++++ LISTED RECORDS

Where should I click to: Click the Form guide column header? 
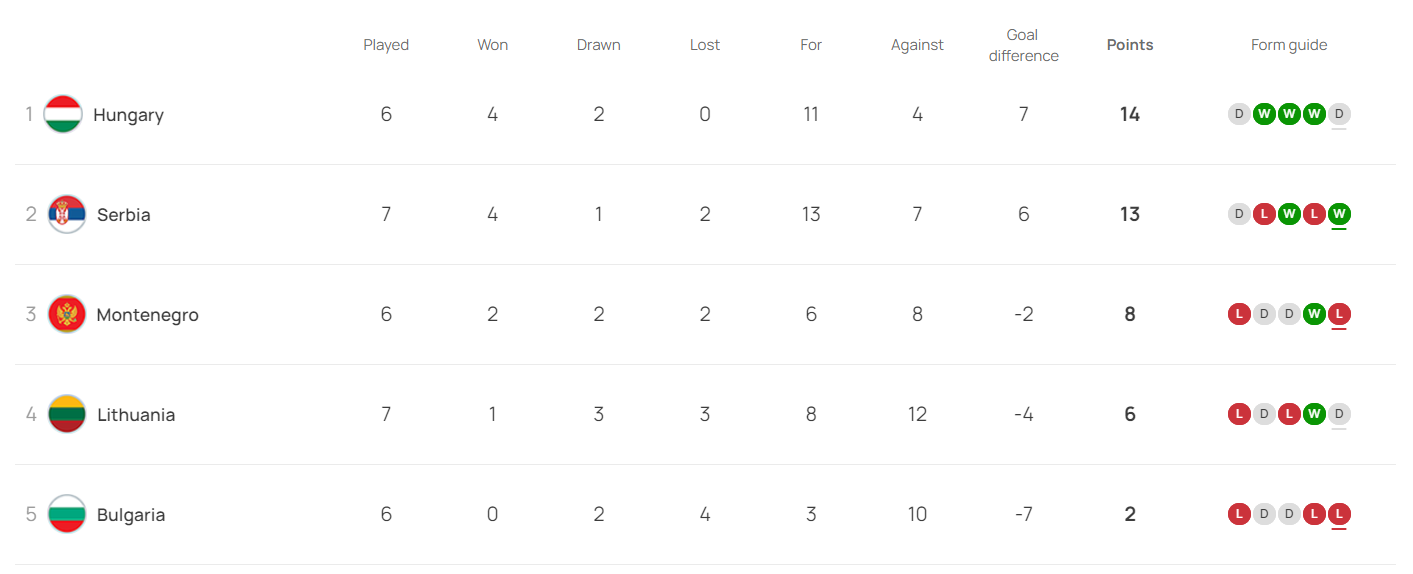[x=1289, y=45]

++++++++
++++ LISTED RECORDS

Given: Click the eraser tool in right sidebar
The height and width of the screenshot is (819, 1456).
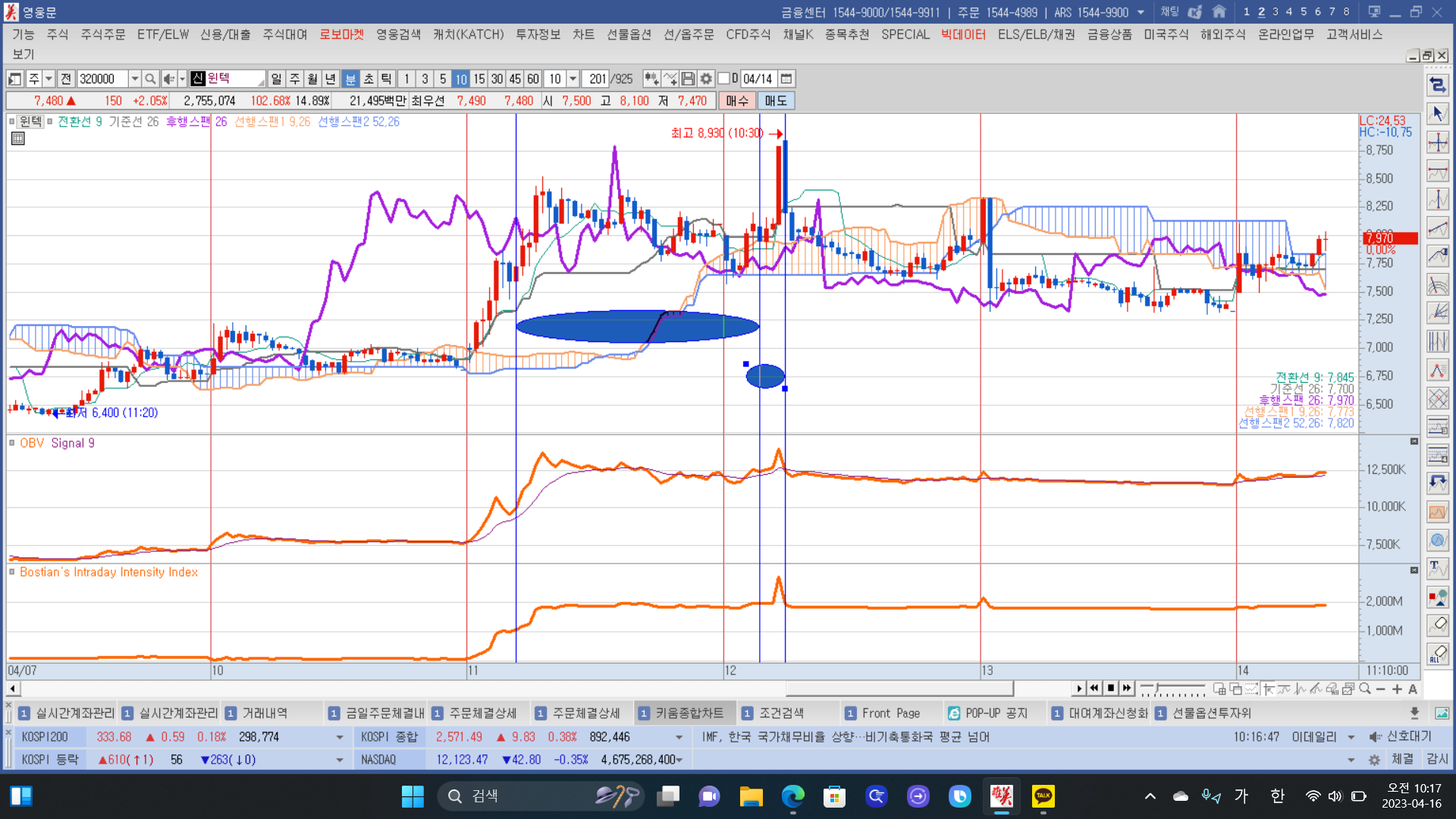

++++++++
++++ LISTED RECORDS

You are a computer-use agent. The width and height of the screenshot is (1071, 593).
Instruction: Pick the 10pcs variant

++++++++

GOAL
Determine how many lines in the entries above contain the string "width" with case counting, and reply with that number alone.

EXPECTED ANSWER
2